>>>

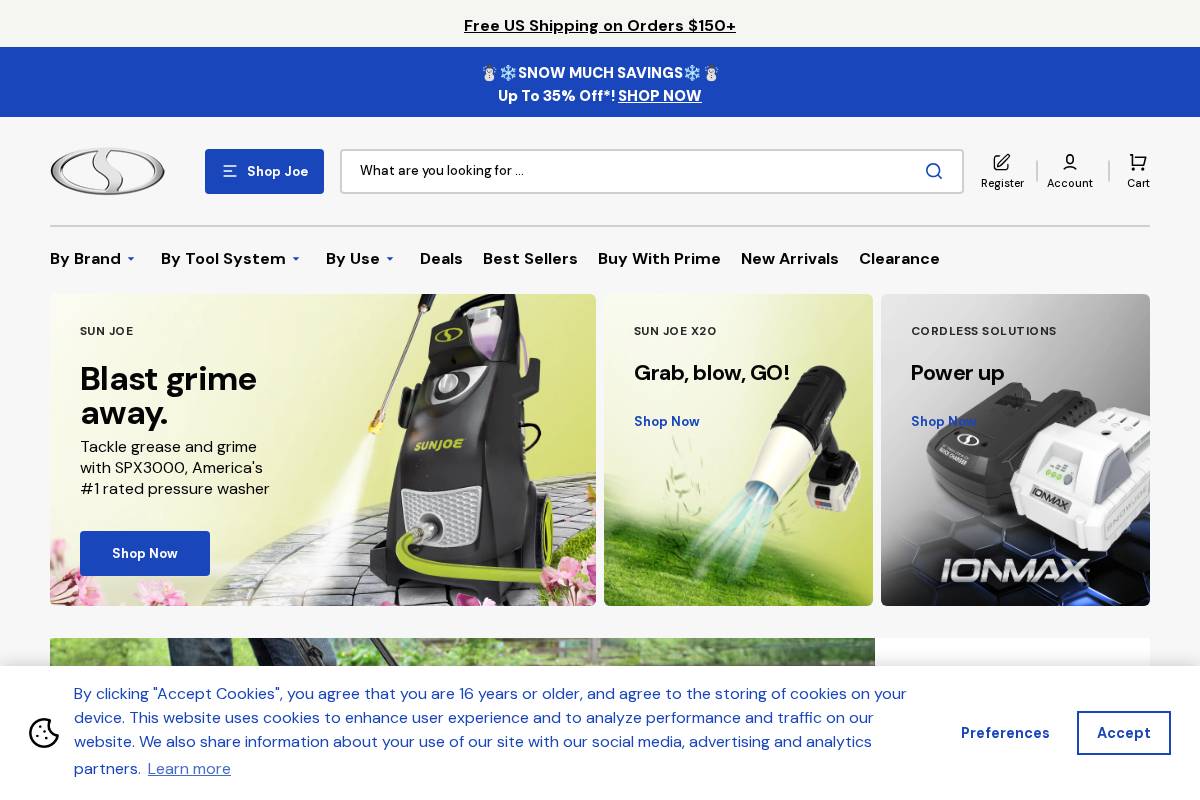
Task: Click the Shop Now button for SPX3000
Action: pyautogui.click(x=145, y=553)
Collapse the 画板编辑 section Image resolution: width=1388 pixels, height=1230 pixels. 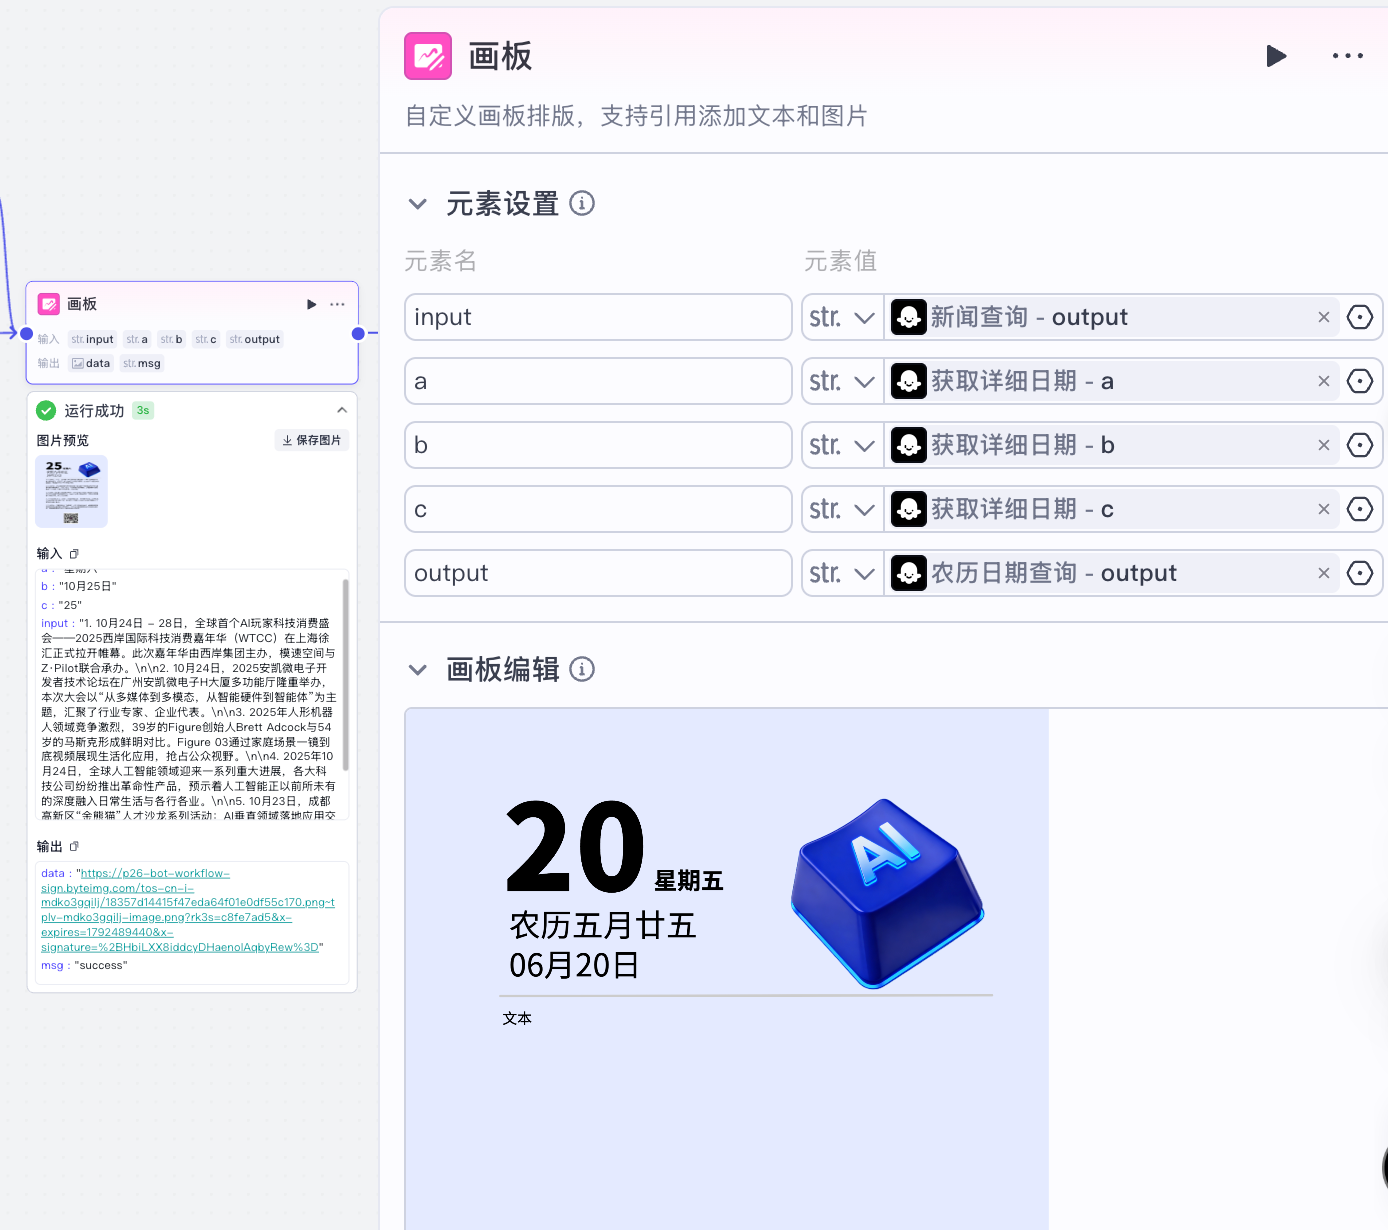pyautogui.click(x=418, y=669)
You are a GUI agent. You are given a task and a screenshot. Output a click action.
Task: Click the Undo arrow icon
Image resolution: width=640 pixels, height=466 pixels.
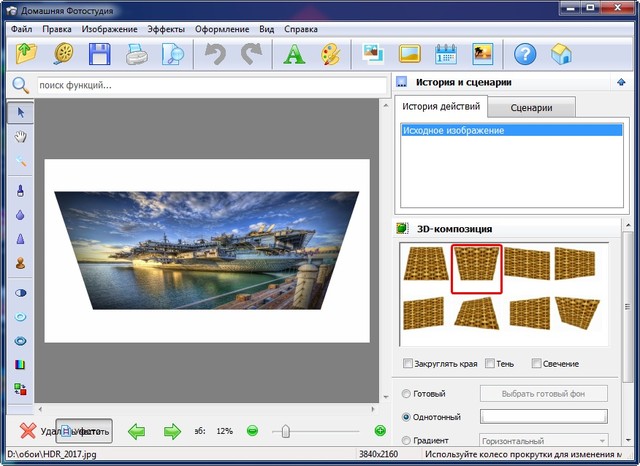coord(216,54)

<<<

▶ [Task to carry out]:
Each line from the one with "Task: Click the Undo arrow icon" to the end of the material needs to be output word for word, with no picture included.

▶ [Exercise result]:
Task: Click the Undo arrow icon
Image resolution: width=640 pixels, height=466 pixels.
coord(216,54)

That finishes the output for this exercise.